What to do =>
Return every line of the records that contains the word "page", matching case exactly.

Extracted entries =>
-- BEGIN --

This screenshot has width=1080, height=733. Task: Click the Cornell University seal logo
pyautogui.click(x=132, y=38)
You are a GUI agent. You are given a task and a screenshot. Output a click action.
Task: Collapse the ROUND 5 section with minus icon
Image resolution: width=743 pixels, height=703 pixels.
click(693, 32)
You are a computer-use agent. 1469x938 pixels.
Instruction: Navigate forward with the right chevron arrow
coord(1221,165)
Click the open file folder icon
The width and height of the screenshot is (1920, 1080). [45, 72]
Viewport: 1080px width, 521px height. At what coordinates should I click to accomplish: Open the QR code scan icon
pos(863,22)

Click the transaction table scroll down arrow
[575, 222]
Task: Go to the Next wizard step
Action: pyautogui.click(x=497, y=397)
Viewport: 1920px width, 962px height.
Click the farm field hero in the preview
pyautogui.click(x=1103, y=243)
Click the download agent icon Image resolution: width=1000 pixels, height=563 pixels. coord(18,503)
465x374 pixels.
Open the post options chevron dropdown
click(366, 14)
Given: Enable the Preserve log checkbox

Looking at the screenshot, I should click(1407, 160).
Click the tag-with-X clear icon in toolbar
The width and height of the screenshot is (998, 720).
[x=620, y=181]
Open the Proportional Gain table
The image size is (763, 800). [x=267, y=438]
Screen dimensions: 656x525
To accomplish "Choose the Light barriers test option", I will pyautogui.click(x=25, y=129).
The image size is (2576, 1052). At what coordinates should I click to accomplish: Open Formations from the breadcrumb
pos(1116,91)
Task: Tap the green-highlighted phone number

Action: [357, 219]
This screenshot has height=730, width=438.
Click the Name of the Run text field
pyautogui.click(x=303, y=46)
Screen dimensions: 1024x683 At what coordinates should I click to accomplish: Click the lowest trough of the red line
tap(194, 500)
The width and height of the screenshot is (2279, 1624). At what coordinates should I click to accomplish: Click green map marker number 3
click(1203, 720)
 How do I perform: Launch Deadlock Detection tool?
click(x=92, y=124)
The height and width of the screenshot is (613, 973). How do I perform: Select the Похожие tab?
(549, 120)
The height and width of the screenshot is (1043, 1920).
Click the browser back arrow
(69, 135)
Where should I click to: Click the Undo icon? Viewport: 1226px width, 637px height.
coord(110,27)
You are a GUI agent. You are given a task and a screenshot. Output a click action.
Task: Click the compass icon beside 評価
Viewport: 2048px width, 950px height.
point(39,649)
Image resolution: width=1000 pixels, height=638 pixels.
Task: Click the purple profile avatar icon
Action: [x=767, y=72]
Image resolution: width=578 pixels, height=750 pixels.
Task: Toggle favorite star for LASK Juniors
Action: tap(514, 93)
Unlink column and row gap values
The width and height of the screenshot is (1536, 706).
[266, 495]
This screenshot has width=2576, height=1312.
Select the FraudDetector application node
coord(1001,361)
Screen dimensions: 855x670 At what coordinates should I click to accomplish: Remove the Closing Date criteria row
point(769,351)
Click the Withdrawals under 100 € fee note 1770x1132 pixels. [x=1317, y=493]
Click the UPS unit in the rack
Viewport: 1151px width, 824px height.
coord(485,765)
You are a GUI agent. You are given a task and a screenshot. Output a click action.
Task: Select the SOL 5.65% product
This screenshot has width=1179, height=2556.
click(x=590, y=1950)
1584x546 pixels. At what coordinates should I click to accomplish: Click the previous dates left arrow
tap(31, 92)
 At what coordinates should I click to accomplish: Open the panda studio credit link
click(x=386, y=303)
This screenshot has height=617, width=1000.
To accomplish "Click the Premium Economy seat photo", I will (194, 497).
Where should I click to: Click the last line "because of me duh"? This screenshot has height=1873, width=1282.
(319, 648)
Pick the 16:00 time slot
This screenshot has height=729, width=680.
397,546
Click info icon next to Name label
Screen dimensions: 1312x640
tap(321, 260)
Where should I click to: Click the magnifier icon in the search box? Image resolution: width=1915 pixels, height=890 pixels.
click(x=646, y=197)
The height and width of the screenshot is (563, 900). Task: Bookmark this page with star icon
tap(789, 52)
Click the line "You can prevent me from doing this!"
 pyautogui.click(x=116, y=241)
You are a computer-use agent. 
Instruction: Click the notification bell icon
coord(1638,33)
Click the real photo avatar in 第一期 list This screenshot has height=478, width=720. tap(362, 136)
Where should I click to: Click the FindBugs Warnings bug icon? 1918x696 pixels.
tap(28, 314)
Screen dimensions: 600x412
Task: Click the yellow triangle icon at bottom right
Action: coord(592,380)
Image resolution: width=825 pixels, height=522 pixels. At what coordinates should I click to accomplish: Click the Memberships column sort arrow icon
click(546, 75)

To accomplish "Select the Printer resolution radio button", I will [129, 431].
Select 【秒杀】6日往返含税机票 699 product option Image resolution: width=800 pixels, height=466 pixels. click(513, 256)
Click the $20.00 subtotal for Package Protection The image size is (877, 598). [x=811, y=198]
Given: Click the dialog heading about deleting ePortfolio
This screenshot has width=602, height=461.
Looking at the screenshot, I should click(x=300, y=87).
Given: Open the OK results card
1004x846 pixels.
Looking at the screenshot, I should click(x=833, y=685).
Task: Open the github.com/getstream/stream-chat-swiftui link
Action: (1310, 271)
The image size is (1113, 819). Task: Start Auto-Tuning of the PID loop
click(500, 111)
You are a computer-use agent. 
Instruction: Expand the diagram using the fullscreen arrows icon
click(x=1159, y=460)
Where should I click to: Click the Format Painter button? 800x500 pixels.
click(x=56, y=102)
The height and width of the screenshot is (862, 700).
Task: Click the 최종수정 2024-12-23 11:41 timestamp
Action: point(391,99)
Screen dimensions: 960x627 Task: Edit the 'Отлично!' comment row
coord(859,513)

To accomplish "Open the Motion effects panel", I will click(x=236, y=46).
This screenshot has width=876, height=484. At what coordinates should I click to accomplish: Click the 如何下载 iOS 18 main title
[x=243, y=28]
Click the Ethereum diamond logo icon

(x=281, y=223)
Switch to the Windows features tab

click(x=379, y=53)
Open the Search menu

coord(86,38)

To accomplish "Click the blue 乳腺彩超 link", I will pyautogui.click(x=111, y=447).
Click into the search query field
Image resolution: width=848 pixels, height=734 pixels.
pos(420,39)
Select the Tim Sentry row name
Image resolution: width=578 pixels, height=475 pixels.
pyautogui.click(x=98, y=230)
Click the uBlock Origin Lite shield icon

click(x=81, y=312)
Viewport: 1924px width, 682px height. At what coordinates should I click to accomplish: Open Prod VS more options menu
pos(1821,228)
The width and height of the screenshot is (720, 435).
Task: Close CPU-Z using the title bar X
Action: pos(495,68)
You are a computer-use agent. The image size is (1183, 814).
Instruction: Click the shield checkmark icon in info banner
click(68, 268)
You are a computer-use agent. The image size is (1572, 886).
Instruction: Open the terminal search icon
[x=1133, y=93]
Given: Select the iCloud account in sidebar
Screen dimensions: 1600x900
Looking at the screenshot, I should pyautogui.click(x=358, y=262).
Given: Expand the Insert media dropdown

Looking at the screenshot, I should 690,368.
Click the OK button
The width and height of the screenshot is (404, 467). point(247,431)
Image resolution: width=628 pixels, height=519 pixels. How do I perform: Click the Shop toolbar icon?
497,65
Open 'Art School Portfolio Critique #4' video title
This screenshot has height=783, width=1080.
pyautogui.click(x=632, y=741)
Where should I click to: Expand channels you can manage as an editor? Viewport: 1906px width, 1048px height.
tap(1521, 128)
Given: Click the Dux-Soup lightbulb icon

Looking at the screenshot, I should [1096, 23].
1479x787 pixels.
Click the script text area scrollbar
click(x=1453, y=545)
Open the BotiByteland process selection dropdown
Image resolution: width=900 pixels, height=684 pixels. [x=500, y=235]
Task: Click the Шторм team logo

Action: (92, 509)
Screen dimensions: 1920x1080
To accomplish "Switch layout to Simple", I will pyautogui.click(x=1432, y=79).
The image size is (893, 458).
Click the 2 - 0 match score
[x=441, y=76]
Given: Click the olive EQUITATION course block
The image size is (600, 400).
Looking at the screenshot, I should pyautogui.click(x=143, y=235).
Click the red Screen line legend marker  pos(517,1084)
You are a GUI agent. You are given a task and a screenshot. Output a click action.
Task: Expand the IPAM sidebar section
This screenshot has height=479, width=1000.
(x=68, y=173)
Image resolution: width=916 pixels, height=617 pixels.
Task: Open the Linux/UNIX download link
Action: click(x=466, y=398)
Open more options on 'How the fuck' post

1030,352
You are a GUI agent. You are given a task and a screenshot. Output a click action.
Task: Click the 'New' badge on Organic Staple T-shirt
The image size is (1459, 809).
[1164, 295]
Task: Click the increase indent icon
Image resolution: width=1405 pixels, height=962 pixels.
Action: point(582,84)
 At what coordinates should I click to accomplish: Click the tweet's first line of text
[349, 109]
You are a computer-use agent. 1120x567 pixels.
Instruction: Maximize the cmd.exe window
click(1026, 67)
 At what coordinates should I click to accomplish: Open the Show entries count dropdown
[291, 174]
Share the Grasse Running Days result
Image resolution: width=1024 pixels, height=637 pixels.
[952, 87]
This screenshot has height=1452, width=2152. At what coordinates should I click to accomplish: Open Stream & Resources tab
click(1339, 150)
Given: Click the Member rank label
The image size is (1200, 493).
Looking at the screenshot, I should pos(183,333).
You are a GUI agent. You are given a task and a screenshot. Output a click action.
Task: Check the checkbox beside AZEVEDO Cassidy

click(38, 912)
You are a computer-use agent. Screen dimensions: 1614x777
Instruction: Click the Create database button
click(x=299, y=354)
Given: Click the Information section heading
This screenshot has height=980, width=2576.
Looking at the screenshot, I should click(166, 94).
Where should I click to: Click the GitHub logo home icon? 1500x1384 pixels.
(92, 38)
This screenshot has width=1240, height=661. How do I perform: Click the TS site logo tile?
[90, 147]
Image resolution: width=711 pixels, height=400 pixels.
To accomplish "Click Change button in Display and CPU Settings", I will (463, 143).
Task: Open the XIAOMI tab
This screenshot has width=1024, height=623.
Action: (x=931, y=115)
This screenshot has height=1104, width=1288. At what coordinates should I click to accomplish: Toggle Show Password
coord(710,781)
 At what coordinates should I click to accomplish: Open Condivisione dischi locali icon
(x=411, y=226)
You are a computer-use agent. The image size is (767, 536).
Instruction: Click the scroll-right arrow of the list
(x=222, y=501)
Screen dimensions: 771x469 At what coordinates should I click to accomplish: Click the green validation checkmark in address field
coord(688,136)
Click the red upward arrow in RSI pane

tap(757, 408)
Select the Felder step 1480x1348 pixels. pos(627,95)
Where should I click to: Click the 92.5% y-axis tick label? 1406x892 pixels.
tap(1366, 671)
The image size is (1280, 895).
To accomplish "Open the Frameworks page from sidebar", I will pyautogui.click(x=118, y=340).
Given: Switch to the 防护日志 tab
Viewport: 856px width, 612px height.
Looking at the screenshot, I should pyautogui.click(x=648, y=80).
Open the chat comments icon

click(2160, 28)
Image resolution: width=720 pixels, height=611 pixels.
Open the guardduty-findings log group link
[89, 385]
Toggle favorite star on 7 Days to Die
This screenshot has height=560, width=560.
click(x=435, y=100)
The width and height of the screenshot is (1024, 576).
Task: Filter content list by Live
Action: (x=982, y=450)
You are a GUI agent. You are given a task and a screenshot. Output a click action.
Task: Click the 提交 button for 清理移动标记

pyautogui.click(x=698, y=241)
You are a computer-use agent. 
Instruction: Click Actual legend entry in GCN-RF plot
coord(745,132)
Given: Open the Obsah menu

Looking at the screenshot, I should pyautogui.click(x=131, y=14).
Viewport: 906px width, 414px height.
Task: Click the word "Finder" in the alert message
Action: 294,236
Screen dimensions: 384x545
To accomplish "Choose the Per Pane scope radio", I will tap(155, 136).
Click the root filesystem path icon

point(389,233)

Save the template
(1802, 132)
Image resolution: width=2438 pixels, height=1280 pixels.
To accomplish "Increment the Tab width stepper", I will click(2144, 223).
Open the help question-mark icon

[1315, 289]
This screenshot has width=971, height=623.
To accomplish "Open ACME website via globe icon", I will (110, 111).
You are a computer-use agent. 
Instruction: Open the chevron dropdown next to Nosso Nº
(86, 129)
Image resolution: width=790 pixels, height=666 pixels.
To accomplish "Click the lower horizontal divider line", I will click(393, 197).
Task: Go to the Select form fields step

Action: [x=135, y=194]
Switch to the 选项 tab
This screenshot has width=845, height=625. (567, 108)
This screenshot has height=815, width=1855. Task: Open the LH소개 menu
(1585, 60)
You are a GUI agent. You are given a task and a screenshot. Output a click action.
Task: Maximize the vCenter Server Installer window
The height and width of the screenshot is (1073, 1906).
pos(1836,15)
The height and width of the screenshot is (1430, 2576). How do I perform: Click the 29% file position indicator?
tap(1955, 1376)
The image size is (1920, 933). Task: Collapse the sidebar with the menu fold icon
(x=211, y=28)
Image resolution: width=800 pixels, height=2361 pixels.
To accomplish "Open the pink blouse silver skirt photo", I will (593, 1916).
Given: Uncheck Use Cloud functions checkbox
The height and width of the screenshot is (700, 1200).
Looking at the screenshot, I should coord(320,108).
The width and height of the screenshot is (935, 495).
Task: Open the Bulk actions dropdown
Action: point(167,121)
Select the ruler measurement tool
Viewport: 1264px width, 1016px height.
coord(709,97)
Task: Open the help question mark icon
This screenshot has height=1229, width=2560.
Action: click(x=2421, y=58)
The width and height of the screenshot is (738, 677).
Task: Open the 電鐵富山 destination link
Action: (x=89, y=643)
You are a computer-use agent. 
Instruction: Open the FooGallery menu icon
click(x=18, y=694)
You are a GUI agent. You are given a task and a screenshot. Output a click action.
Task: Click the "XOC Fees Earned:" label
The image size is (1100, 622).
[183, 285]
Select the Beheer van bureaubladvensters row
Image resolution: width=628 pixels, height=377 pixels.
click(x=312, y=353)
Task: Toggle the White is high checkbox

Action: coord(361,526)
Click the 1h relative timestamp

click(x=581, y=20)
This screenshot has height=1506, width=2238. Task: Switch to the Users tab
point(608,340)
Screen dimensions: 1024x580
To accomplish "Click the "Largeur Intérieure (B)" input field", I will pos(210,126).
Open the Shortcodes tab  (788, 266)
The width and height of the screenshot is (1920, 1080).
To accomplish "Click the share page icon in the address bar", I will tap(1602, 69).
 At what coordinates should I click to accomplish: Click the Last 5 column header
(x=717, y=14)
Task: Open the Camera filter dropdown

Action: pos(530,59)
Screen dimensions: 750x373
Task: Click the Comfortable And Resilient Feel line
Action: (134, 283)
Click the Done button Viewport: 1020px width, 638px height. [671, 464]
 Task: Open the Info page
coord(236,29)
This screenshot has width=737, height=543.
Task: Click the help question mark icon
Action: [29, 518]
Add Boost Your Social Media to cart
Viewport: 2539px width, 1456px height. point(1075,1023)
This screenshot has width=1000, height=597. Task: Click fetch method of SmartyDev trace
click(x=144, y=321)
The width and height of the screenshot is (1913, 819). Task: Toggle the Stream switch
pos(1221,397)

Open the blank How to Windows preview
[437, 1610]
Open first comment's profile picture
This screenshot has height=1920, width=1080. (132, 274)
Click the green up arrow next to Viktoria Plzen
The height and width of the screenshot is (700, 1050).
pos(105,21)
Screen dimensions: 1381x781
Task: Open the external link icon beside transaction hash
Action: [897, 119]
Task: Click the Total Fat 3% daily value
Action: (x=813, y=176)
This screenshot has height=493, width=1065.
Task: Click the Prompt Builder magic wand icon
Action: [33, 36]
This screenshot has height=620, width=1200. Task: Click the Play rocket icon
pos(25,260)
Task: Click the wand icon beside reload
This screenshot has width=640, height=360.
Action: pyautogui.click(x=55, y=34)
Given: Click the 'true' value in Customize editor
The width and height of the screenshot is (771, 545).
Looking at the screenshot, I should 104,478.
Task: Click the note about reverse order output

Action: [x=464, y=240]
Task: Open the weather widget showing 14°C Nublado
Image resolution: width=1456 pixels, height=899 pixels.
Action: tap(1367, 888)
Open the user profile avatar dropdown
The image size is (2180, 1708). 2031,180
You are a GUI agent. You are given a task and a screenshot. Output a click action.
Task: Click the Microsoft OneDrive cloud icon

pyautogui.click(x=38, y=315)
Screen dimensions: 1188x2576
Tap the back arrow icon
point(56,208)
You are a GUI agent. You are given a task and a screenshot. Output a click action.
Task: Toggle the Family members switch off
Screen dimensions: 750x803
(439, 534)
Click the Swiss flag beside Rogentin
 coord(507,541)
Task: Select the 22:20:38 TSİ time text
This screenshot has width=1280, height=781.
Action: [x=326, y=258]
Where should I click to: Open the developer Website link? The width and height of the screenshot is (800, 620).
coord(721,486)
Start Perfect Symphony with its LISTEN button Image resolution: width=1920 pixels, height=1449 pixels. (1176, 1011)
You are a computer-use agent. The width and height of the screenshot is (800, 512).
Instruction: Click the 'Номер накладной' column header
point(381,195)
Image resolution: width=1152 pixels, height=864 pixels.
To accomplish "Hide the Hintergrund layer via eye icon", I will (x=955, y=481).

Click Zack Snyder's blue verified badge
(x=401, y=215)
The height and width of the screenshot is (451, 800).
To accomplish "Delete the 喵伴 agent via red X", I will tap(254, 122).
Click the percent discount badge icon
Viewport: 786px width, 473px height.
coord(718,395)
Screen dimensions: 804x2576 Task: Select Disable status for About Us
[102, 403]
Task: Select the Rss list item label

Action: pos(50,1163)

-- END --

Correct output =>
The height and width of the screenshot is (563, 900). Task: Bookmark this page with star icon
To accomplish "Open the Frameworks page from sidebar", I will pyautogui.click(x=118, y=340).
To accomplish "Click the share page icon in the address bar", I will tap(1602, 69).
 Task: Open the Info page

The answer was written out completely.